This recent Cape High court judgment contains some useful guidance for insurers in adjusting covid-19 business interruption claims involving recovery or remission of rental.
The court confirmed that as a matter of general principle:
- a lessee is entitled to claim rental remission where there is a deprivation of or lack of beneficial use of occupation caused by vis maior (a superior force, power or agency that cannot be controlled or resisted by the ordinary individual).
- as a general statement the lockdown regulations would constitute vis maior causing material impossibility of performance
- the rental remission may be set off against the lessor’s claim if it is capable of speedy and prompt ascertainment.
On the particular facts of the case and because the lease defined ‘beneficial occupation’ as “the physical possession and control of the leased premises” and the circumstances were that the lessee had sublet and had itself not for some time prior to the lockdown occupied the leased premises and was not in physical possession or control, that the lessee was not entitled to claim rental remission.

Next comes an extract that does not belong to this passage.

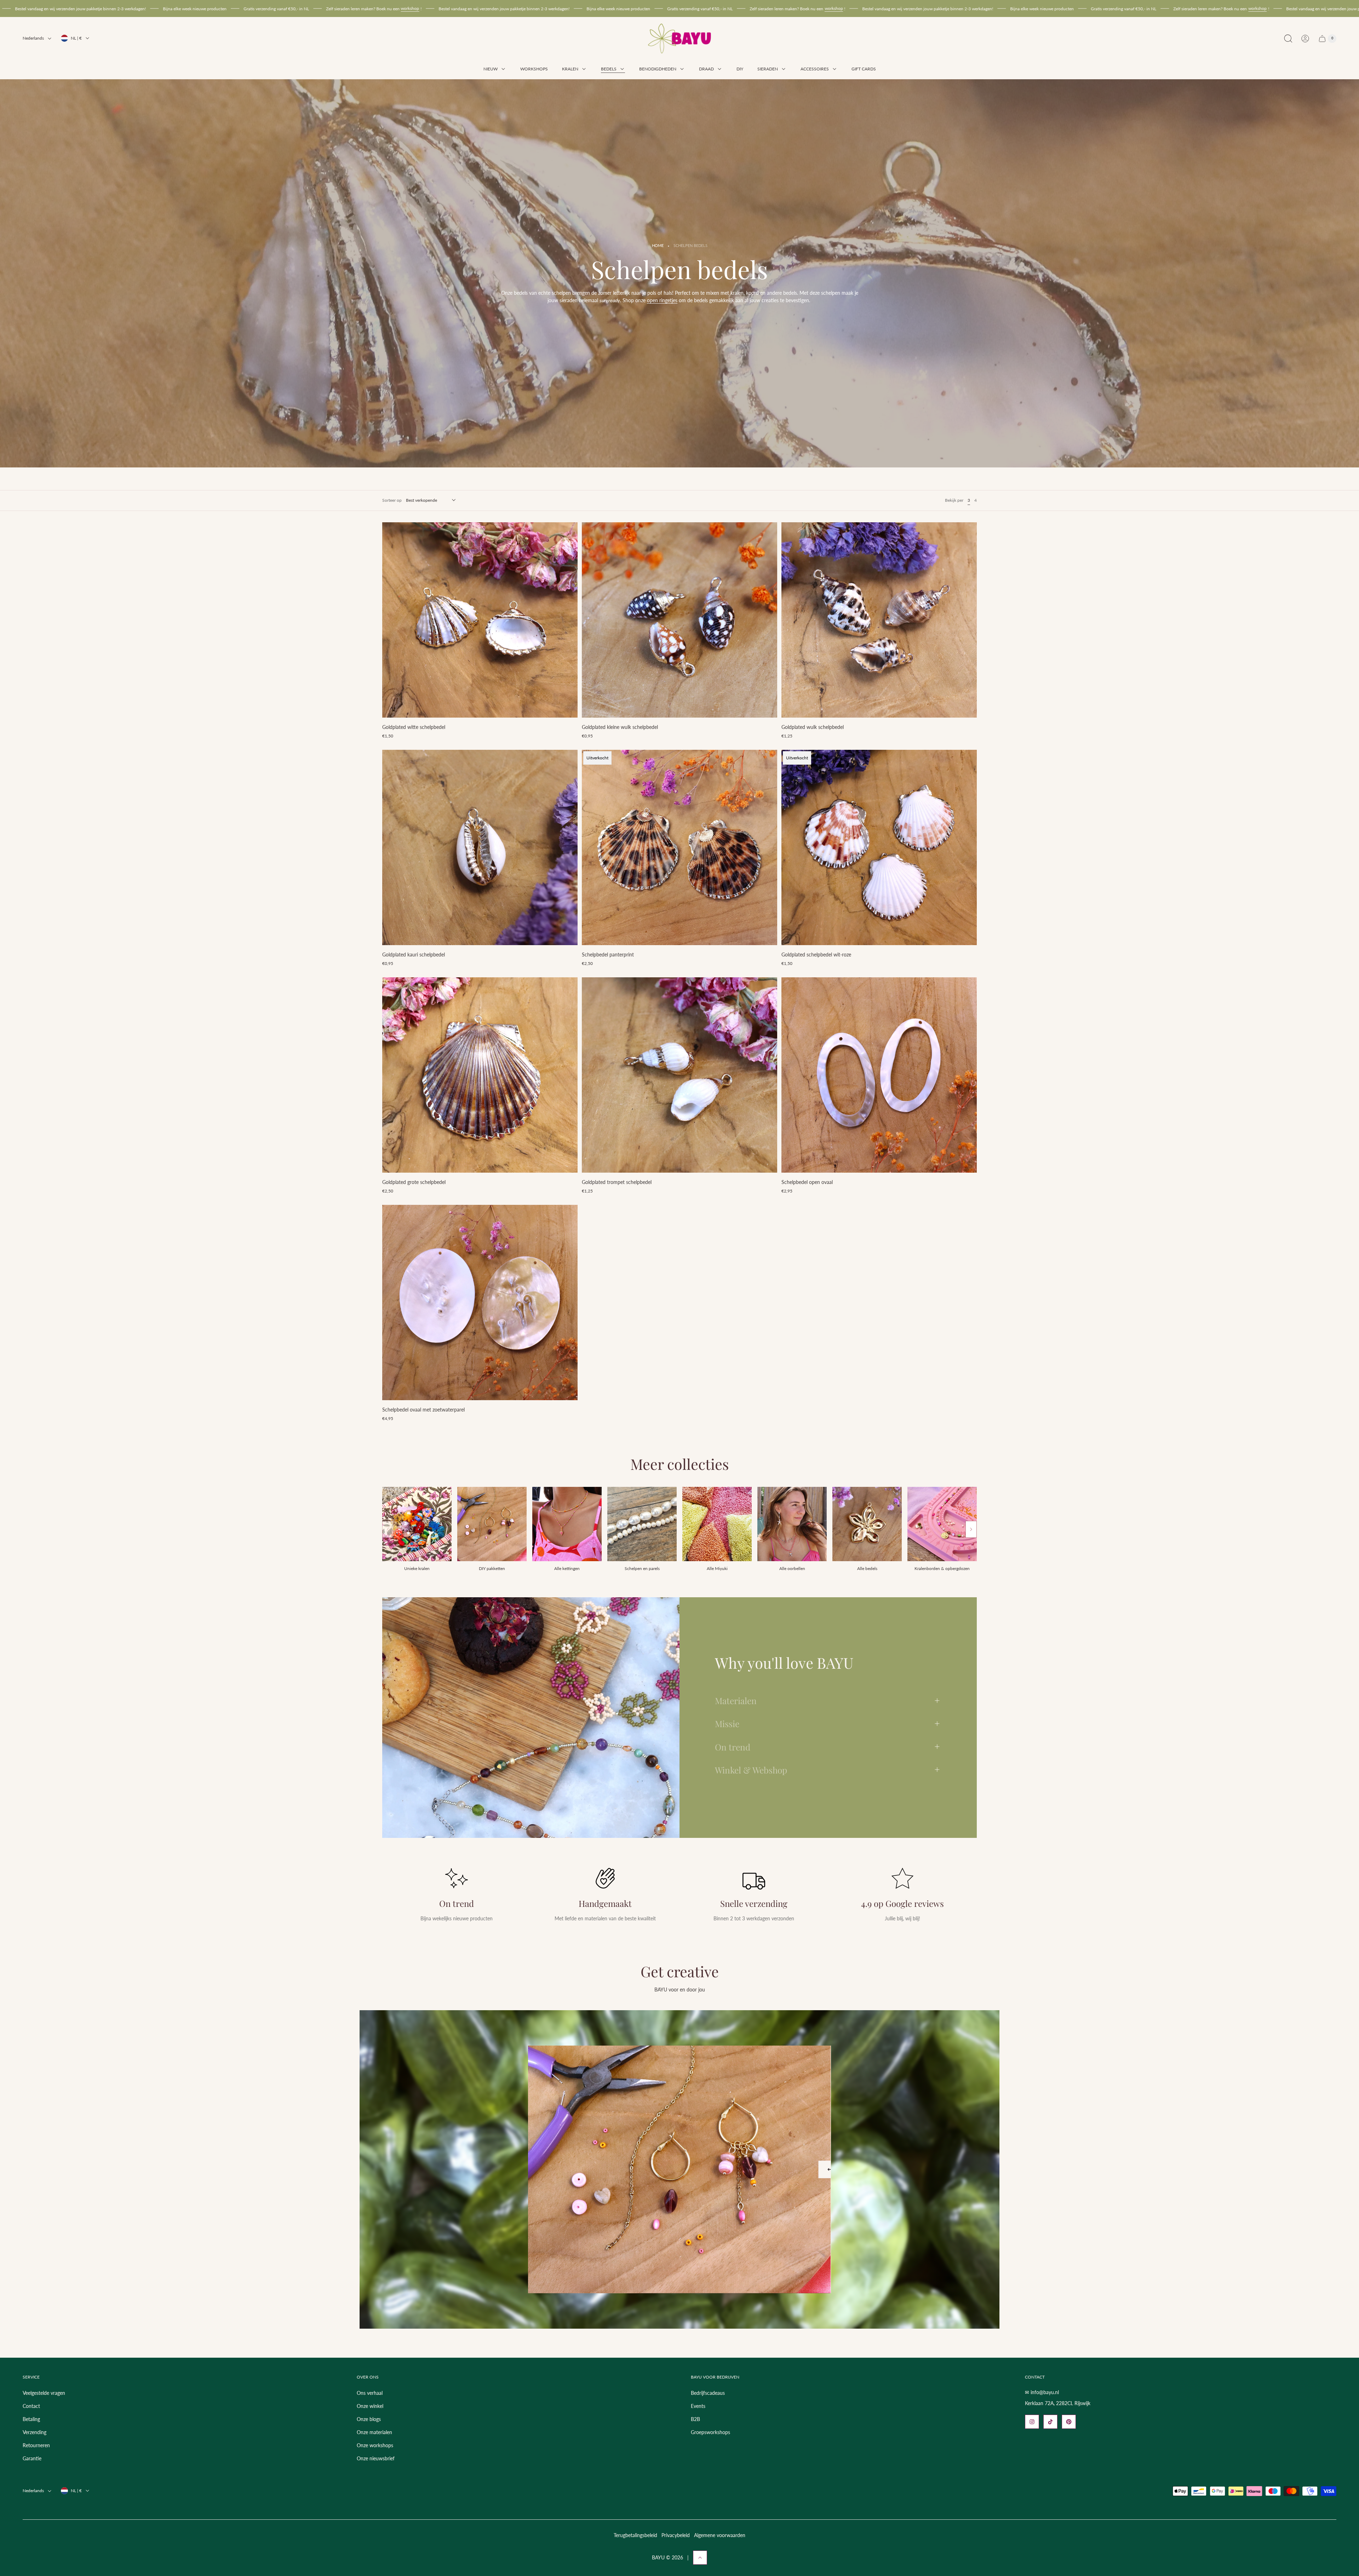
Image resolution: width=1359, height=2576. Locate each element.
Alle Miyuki (717, 1568)
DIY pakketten (492, 1568)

In the circumstances the lockdown regulations had not resulted in the loss of beneficial occupation. The lessor was entitled to recover of the full rental.
On these facts where there is a sublease, a lessor in the same position claiming business interruption would have no claim for the rental since it is entitled to recover it from the lessee. Because the lessee had an obligation to the lessor to pay the rental, any business interruption claim by the lessee would include the rental as an expense and part of the loss.
Where on the facts the lockdown had deprived the lessee of beneficial occupation entitling it to a remission of rental that would constitute a loss by the lessor and a saving by the lessee, to be taken into account in any business interruption claim.
The context of the specific disaster regulations applicable at the time, the extent to which performance was not possible, the extent to which there is a loss of beneficial occupation, and the terms of the parties’ lease agreement must always be considered in each case.